Lenfödem tedavi edilebilir olmakla birlikte büsbütün ortadan kaldırılabilen bir hastalık değil. Fizik Tedavi ve Rehabilitasyon Uzmanı Prof. Dr. Meltem Vural, lenfödemin erken teşhis ve tedaviyle kıymetli ölçüde denetim altına alınabildiğini ve ilerlemesinin önlenebildiğini vurgulayarak, “Lenfödemin tüm dünyada altın standart tedavi formülü; lenfödem rehabilitasyonu, yani hastaların eğitimi, manuel lenf drenajı, çok katmanlı bandaj, kompresyon giysileri, idman ve cilt bakımıdır. Hastaların sistemli takip ve tedavilerinin yapılması da vazgeçilmezdir” diye konuşuyor. Bazı özel durumlarda veya ileri evrelerde cerrahi müdahale gerekebildiğini tabir eden Prof. Dr. Meltem Vural, “Süper mikrocerrahi teknikleri, lenf sıvısının dolanıma kazandırılmasını sağlayarak şikayetleri azaltabilmektedir. Lenfovenöz anastomoz (LVA) ve lenf nod transferi (LNT) üzere yeni cerrahi teknikler, lenfödem tedavisinde uygulanabilmektedir” bilgisini veriyor.

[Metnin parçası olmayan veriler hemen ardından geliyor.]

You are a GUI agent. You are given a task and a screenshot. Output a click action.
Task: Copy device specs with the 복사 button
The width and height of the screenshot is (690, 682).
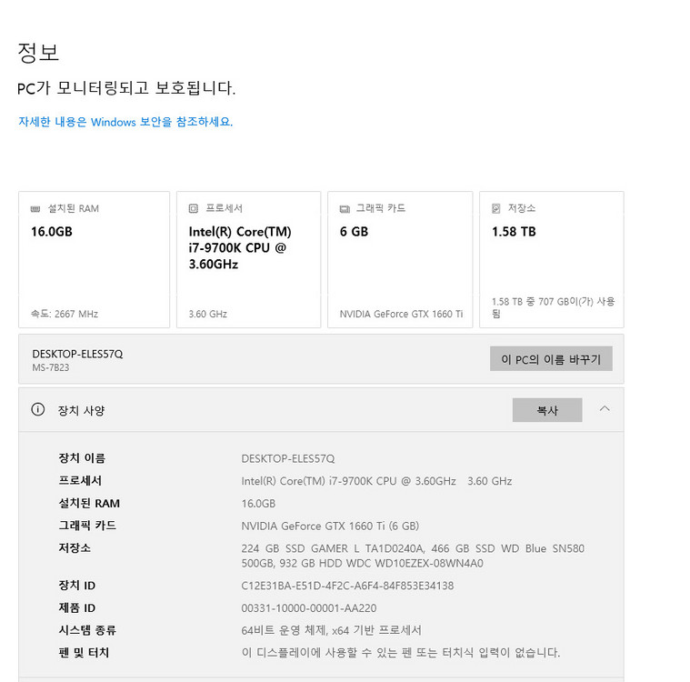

Lenfödeme karşı 10 kıymetli öneri!
Lenfödem açısından riskli olan şahısların yahut lenfödem sorunu yaşayan hastaların kol ve bacak üzere uzuvlarına çok dikkat etmeleri gerekiyor. Prof. Dr. Meltem Vural, lenfödeme karşı alınması gereken tedbirleri şöyle sıralıyor:
- Sorunlu olan kol yahut bacağınıza yönelik zorlayıcı aktivitelerden kaçının. Yük kaldırma, itme yahut çekme üzere güç gerektiren hareketler yapmayın.
- Etkilenen kol bölgesinden tansiyon ölçümü yapmayın. Damar yolu açılacaksa lenfödem sorunu olduğunuzu bildirin, bu durumda süreç başka kolunuzdan yapılacaktır.
- Cilt paklığına ve kuruluğuna ehemmiyet verin. Etkilenen bölgeye uygun PH içeriğine sahip temizleyici eserlerle yıkanın. Akabinde, cildinizi nazik bir halde kurulayın ve yağsız dermatolojik nemlendiriciler ile nemlendirin. Tırnaklarınızı cildinize ziyan vermeyecek biçimde kısaltın.
- İlgili bölgelerinizi güneşten koruyun, yüksek faktörlü güneş kremlerini tercih edin.
- Etkilenen uzuvlarınızı böcek ısırmalarına, yara ve çiziklere karşı koruyun.
- Sıkı ve dar giysilerden, takılardan kaçının.
- Uyurken, etkilenen uzvun altta kalmamasına dikkat edin.
- Uçak seyahatlerinde basınç değişimlerine karşı bası giysileri giyin.
- Dengeli beslenin ve kilo denetimine itina gösterin.
- Hekiminizin teklifleri doğrultusunda; tempolu yürüyün, temiz olduğu bilinen denizde yüzün, lenfödeme yönelik antrenmanlar ve nefes idmanları yapın. Ayrıyeten, uzun mühlet hareketsiz kalmamaya çalışın.